Ce bilan peut se faire lors d’une réunion collective, avec tous les acteurs du projet. C’est l’occasion de célébrer les réussites, d’identifier les difficultés, de réfléchir ensemble aux ajustements nécessaires.
Mesurez des indicateurs concrets : nombre de producteurs partenaires, pourcentage de produits locaux à la cantine, nombre de participants aux ateliers, surface de jardins collectifs, chiffre d’affaires généré localement. Ces chiffres permettent de suivre la progression et de communiquer sur les résultats.
Mais ne vous focalisez pas uniquement sur les chiffres. Interrogez aussi le ressenti des participants : sont-ils satisfaits ? Ont-ils le sentiment d’apprendre, de contribuer, de faire partie d’un collectif vivant ? C’est tout aussi important.
Et surtout, soyez prêts à ajuster. Un projet alimentaire territorial n’est pas un plan rigide qu’on applique mécaniquement. C’est un organisme vivant qui évolue, qui s’adapte aux contraintes, aux opportunités, aux envies. Restez souples, créatifs, à l’écoute.
Conclusion
Créer un projet alimentaire territorial à l’échelle de son village, ce n’est pas réservé aux experts en développement rural ni aux communes avec des budgets confortables. C’est à la portée de citoyens ordinaires, motivés par l’envie de reprendre le contrôle de leur alimentation et de construire ensemble une résilience locale.
Ça commence par une poignée de personnes qui osent se lancer. Puis ça s’élargit progressivement : des producteurs, des élus, des artisans, des associations. Ensemble, vous diagnostiquez ce qui existe, vous identifiez les besoins, vous définissez quelques actions prioritaires. Vous avancez pas à pas, en célébrant les petites victoires, en ajustant quand c’est nécessaire.
Un projet alimentaire territorial, ce n’est pas un sprint, c’est un marathon. Mais c’est un marathon joyeux, solidaire, qui donne du sens. C’est la fierté de voir la cantine servir des légumes du maraîcher d’à côté. C’est la satisfaction de partager une soupe collective avec les légumes du jardin partagé. C’est la sécurité de savoir que, quoi qu’il arrive, votre village a des ressources pour se nourrir.

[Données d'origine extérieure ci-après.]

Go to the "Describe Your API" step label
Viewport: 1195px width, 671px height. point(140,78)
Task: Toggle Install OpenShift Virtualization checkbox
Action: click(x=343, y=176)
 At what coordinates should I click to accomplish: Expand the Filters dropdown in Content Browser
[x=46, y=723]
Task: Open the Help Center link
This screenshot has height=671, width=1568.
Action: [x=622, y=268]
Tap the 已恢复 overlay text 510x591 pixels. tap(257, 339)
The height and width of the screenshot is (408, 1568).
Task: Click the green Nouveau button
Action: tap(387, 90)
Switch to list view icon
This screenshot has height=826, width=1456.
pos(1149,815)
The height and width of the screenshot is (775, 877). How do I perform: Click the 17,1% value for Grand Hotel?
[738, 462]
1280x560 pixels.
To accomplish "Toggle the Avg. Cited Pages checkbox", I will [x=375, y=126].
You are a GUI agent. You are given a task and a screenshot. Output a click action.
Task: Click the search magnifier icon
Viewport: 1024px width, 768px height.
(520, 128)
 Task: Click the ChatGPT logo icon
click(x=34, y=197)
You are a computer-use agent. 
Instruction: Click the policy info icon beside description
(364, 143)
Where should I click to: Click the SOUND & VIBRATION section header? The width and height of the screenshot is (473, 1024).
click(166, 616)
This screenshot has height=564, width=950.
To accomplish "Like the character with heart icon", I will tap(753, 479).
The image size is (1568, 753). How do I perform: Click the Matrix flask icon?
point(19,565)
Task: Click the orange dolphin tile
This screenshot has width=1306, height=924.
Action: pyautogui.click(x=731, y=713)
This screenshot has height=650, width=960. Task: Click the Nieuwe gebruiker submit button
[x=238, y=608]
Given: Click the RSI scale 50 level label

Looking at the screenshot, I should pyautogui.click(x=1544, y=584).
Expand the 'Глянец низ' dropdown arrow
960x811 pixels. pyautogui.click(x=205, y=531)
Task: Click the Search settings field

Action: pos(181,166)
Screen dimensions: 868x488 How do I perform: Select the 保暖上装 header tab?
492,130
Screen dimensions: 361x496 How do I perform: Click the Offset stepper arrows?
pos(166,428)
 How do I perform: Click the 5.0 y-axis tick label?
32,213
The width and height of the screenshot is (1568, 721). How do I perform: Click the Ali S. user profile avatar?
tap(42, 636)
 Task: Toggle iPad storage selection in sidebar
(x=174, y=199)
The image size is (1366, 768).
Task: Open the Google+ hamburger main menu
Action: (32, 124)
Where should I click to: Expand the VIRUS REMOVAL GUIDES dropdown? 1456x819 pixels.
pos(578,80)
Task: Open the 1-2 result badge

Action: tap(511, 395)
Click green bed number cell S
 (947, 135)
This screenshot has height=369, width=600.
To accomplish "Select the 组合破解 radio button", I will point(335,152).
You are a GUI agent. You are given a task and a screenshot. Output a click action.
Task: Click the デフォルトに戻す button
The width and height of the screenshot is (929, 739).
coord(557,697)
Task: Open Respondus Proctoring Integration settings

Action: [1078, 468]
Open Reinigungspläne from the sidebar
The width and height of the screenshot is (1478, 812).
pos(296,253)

Alors si cette idée résonne en vous, ne restez pas seul avec vos questions. Réunissez quelques voisins motivés autour d’un café. Allez rencontrer un producteur local. Proposez une réunion publique en mairie. Faites ce premier pas. Parce que la résilience alimentaire ne tombera pas du ciel. Elle se construit, ici et maintenant, village après village, geste après geste, ensemble.